- Trecho fornecido -
┌──

Há múltiplas possibilidades. Por isso estamos propondo uma reforma tributária. Nosso objetivo é recuperar um desenho adequado para a distribuição de renda. O desenho atual é ruim, como reconhecem todos os especialistas. O governo paga o mesmo benefício para um homem solteiro e para uma mãe com alguns filhos. Cria desigualdades gritantes. Além disso, cria incentivos: agora, toda família tem um incentivo para o casal se separar e receber mais de um Auxílio Brasil. Cresceu muito o número de homens solteiros registrados como família unipessoal no Cadastro Único.
A reforma tributária oneraria os mais ricos?

└──

- Dados disponíveis -
┌──

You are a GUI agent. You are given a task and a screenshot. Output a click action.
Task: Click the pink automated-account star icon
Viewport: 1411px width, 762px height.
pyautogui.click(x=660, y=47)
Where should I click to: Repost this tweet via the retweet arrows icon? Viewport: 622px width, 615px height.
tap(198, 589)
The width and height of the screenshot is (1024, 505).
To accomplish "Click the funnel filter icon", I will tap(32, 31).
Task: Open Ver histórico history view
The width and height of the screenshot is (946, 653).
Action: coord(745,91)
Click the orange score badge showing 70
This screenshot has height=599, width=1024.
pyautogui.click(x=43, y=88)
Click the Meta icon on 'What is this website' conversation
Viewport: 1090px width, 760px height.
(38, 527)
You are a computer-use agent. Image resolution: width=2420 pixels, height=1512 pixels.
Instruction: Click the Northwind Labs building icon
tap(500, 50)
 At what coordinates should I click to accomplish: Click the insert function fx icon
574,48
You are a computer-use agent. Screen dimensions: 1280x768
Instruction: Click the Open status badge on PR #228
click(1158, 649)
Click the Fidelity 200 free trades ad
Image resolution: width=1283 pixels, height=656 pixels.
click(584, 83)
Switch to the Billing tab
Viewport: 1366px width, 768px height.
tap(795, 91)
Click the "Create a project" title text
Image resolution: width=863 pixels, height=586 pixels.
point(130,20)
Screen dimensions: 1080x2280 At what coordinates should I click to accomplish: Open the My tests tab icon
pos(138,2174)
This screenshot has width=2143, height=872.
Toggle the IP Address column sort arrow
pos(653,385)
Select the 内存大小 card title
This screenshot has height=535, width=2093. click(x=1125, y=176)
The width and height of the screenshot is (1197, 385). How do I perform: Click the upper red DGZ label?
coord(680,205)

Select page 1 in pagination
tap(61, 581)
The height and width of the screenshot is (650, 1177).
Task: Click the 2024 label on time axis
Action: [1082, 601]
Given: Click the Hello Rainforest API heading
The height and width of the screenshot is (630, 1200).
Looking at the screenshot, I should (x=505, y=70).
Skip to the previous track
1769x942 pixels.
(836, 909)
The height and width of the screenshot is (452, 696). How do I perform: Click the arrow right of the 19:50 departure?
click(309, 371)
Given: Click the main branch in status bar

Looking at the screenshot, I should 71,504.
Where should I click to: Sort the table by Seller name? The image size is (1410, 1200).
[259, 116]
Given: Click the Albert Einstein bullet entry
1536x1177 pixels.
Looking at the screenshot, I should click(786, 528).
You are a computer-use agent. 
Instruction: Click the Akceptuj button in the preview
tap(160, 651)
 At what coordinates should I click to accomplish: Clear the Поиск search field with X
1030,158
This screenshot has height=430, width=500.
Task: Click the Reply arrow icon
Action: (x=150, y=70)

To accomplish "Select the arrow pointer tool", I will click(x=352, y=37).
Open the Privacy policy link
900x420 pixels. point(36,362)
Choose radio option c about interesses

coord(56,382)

└──

- Atividade -
Reescreva o trecho sobre a reforma tributária entre "Há múltiplas possibilidades." e "no Cadastro Único.", inclusive, substituindo "desenho" por "modelo". As linhas não têm nenhum papel aqui.

- Resultado -
Há múltiplas possibilidades. Por isso estamos propondo uma reforma tributária. Nosso objetivo é recuperar um modelo adequado para a distribuição de renda. O modelo atual é ruim, como reconhecem todos os especialistas. O governo paga o mesmo benefício para um homem solteiro e para uma mãe com alguns filhos. Cria desigualdades gritantes. Além disso, cria incentivos: agora, toda família tem um incentivo para o casal se separar e receber mais de um Auxílio Brasil. Cresceu muito o número de homens solteiros registrados como família unipessoal no Cadastro Único.